■ Task objective ■
Set the entries down again exactly; none may be skipped.

■ Data to examine ■

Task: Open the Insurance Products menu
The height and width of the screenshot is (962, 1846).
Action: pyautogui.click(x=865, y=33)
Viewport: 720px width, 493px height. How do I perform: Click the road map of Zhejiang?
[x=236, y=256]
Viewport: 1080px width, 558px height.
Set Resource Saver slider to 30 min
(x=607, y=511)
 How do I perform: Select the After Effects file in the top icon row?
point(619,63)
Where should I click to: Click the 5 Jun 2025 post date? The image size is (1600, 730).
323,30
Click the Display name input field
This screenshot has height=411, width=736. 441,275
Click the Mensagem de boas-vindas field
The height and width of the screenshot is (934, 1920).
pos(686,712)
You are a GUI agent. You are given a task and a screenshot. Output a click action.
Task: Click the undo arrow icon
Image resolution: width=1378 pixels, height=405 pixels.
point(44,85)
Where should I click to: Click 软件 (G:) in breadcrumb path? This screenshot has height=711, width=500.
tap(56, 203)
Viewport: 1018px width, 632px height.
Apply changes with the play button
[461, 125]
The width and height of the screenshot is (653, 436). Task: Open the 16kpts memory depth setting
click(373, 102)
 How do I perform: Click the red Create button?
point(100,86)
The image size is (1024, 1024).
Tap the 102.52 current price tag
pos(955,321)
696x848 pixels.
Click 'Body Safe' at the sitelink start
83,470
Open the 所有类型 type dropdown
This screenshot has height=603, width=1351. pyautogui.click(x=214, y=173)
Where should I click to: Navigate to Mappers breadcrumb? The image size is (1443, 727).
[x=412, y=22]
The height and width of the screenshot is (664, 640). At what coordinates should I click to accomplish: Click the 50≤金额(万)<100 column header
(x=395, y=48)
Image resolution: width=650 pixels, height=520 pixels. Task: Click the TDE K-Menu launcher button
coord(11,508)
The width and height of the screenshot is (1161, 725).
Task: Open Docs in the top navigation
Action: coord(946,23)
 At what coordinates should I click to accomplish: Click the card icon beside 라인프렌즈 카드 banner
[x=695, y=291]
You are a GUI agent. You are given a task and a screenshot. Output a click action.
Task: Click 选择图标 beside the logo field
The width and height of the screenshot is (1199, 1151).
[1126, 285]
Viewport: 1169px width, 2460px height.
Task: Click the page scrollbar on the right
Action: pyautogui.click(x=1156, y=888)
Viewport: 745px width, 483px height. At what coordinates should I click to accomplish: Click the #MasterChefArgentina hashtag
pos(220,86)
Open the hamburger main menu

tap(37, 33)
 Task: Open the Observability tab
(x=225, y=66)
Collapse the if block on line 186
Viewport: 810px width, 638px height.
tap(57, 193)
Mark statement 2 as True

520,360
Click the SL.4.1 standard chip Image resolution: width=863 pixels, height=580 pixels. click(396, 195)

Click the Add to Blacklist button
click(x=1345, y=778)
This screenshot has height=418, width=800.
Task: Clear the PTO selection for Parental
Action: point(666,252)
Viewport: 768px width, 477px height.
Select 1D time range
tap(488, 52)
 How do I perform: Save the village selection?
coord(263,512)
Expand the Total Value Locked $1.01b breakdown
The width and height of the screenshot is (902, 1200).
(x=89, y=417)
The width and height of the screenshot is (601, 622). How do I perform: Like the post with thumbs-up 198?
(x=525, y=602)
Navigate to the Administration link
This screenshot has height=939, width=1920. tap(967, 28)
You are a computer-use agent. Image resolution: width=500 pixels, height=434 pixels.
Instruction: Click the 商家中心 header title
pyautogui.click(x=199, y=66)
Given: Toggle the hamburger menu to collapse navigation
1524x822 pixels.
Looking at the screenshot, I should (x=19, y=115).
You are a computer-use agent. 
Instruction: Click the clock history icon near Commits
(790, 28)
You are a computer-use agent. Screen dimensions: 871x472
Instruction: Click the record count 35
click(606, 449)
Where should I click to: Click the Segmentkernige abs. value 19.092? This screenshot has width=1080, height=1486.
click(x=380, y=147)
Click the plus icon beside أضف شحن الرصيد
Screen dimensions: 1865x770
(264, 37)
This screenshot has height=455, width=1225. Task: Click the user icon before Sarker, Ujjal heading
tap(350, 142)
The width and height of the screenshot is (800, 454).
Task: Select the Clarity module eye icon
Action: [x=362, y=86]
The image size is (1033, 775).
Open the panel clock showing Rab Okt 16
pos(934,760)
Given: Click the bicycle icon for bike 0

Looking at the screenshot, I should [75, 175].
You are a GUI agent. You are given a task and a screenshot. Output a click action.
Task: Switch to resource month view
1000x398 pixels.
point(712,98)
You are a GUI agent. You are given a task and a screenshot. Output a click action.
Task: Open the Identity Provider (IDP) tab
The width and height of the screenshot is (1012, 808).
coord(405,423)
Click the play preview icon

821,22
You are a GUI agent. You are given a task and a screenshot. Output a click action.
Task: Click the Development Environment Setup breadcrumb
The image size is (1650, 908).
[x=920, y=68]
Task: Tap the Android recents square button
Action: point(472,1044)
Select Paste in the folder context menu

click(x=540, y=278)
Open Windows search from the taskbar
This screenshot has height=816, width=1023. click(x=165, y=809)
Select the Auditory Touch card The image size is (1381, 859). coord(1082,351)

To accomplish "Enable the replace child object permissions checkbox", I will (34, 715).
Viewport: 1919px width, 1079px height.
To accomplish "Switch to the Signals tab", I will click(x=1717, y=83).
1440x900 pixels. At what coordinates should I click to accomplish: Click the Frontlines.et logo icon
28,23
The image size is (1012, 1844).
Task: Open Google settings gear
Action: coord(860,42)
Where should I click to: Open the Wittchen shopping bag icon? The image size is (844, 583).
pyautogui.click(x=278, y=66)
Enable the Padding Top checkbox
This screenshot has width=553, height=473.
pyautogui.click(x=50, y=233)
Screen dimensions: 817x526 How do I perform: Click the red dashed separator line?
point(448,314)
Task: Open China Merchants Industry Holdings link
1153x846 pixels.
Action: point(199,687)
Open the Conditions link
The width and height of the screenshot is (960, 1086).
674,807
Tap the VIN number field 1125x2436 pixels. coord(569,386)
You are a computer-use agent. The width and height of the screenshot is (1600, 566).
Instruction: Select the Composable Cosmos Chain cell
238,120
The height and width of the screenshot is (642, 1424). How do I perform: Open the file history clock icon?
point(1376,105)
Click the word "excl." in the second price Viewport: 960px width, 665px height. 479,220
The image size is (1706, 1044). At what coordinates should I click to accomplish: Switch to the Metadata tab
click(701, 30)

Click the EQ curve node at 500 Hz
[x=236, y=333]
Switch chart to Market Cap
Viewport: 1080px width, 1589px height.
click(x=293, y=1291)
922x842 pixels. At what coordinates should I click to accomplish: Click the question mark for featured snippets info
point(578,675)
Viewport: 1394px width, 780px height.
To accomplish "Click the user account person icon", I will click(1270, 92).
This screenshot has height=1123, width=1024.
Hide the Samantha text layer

■ Solution for this problem ■
Task: Open the Insurance Products menu
The height and width of the screenshot is (962, 1846).
Action: pyautogui.click(x=865, y=33)
Viewport: 720px width, 493px height. How do I perform: Click the road map of Zhejiang?
[x=236, y=256]
Viewport: 1080px width, 558px height.
Set Resource Saver slider to 30 min
(x=607, y=511)
 How do I perform: Select the After Effects file in the top icon row?
point(619,63)
Where should I click to: Click the 5 Jun 2025 post date? The image size is (1600, 730).
323,30
Click the Display name input field
This screenshot has height=411, width=736. 441,275
Click the Mensagem de boas-vindas field
The height and width of the screenshot is (934, 1920).
pos(686,712)
You are a GUI agent. You are given a task and a screenshot. Output a click action.
Task: Click the undo arrow icon
Image resolution: width=1378 pixels, height=405 pixels.
point(44,85)
Where should I click to: Click 软件 (G:) in breadcrumb path? This screenshot has height=711, width=500.
tap(56, 203)
Viewport: 1018px width, 632px height.
Apply changes with the play button
[461, 125]
The width and height of the screenshot is (653, 436). Task: Open the 16kpts memory depth setting
click(373, 102)
 How do I perform: Click the red Create button?
point(100,86)
The image size is (1024, 1024).
Tap the 102.52 current price tag
pos(955,321)
696x848 pixels.
Click 'Body Safe' at the sitelink start
83,470
Open the 所有类型 type dropdown
This screenshot has height=603, width=1351. pyautogui.click(x=214, y=173)
Where should I click to: Navigate to Mappers breadcrumb? The image size is (1443, 727).
[x=412, y=22]
The height and width of the screenshot is (664, 640). At what coordinates should I click to accomplish: Click the 50≤金额(万)<100 column header
(x=395, y=48)
Image resolution: width=650 pixels, height=520 pixels. Task: Click the TDE K-Menu launcher button
coord(11,508)
The width and height of the screenshot is (1161, 725).
Task: Open Docs in the top navigation
Action: coord(946,23)
 At what coordinates should I click to accomplish: Click the card icon beside 라인프렌즈 카드 banner
[x=695, y=291]
You are a GUI agent. You are given a task and a screenshot. Output a click action.
Task: Click 选择图标 beside the logo field
The width and height of the screenshot is (1199, 1151).
[1126, 285]
Viewport: 1169px width, 2460px height.
Task: Click the page scrollbar on the right
Action: pyautogui.click(x=1156, y=888)
Viewport: 745px width, 483px height. At what coordinates should I click to accomplish: Click the #MasterChefArgentina hashtag
pos(220,86)
Open the hamburger main menu

tap(37, 33)
 Task: Open the Observability tab
(x=225, y=66)
Collapse the if block on line 186
Viewport: 810px width, 638px height.
tap(57, 193)
Mark statement 2 as True

520,360
Click the SL.4.1 standard chip Image resolution: width=863 pixels, height=580 pixels. click(396, 195)

Click the Add to Blacklist button
click(x=1345, y=778)
This screenshot has height=418, width=800.
Task: Clear the PTO selection for Parental
Action: point(666,252)
Viewport: 768px width, 477px height.
Select 1D time range
tap(488, 52)
 How do I perform: Save the village selection?
coord(263,512)
Expand the Total Value Locked $1.01b breakdown
The width and height of the screenshot is (902, 1200).
(x=89, y=417)
The width and height of the screenshot is (601, 622). How do I perform: Like the post with thumbs-up 198?
(x=525, y=602)
Navigate to the Administration link
This screenshot has height=939, width=1920. tap(967, 28)
You are a computer-use agent. Image resolution: width=500 pixels, height=434 pixels.
Instruction: Click the 商家中心 header title
pyautogui.click(x=199, y=66)
Given: Toggle the hamburger menu to collapse navigation
1524x822 pixels.
Looking at the screenshot, I should (x=19, y=115).
You are a computer-use agent. 
Instruction: Click the clock history icon near Commits
(790, 28)
You are a computer-use agent. Screen dimensions: 871x472
Instruction: Click the record count 35
click(606, 449)
Where should I click to: Click the Segmentkernige abs. value 19.092? This screenshot has width=1080, height=1486.
click(x=380, y=147)
Click the plus icon beside أضف شحن الرصيد
Screen dimensions: 1865x770
(264, 37)
This screenshot has height=455, width=1225. Task: Click the user icon before Sarker, Ujjal heading
tap(350, 142)
The width and height of the screenshot is (800, 454).
Task: Select the Clarity module eye icon
Action: [x=362, y=86]
The image size is (1033, 775).
Open the panel clock showing Rab Okt 16
pos(934,760)
Given: Click the bicycle icon for bike 0

Looking at the screenshot, I should [75, 175].
You are a GUI agent. You are given a task and a screenshot. Output a click action.
Task: Switch to resource month view
1000x398 pixels.
point(712,98)
You are a GUI agent. You are given a task and a screenshot. Output a click action.
Task: Open the Identity Provider (IDP) tab
The width and height of the screenshot is (1012, 808).
coord(405,423)
Click the play preview icon

821,22
You are a GUI agent. You are given a task and a screenshot. Output a click action.
Task: Click the Development Environment Setup breadcrumb
The image size is (1650, 908).
[x=920, y=68]
Task: Tap the Android recents square button
Action: point(472,1044)
Select Paste in the folder context menu

click(x=540, y=278)
Open Windows search from the taskbar
This screenshot has height=816, width=1023. click(x=165, y=809)
Select the Auditory Touch card The image size is (1381, 859). coord(1082,351)

To accomplish "Enable the replace child object permissions checkbox", I will (34, 715).
Viewport: 1919px width, 1079px height.
To accomplish "Switch to the Signals tab", I will click(x=1717, y=83).
1440x900 pixels. At what coordinates should I click to accomplish: Click the Frontlines.et logo icon
28,23
The image size is (1012, 1844).
Task: Open Google settings gear
Action: coord(860,42)
Where should I click to: Open the Wittchen shopping bag icon? The image size is (844, 583).
pyautogui.click(x=278, y=66)
Enable the Padding Top checkbox
This screenshot has width=553, height=473.
pyautogui.click(x=50, y=233)
Screen dimensions: 817x526 How do I perform: Click the red dashed separator line?
point(448,314)
Task: Open China Merchants Industry Holdings link
1153x846 pixels.
Action: point(199,687)
Open the Conditions link
The width and height of the screenshot is (960, 1086).
674,807
Tap the VIN number field 1125x2436 pixels. coord(569,386)
You are a computer-use agent. The width and height of the screenshot is (1600, 566).
Instruction: Select the Composable Cosmos Chain cell
238,120
The height and width of the screenshot is (642, 1424). How do I perform: Open the file history clock icon?
point(1376,105)
Click the word "excl." in the second price Viewport: 960px width, 665px height. 479,220
The image size is (1706, 1044). At what coordinates should I click to accomplish: Switch to the Metadata tab
click(701, 30)

Click the EQ curve node at 500 Hz
[x=236, y=333]
Switch chart to Market Cap
Viewport: 1080px width, 1589px height.
click(x=293, y=1291)
922x842 pixels. At what coordinates should I click to accomplish: Click the question mark for featured snippets info
point(578,675)
Viewport: 1394px width, 780px height.
To accomplish "Click the user account person icon", I will click(1270, 92).
This screenshot has height=1123, width=1024.
Hide the Samantha text layer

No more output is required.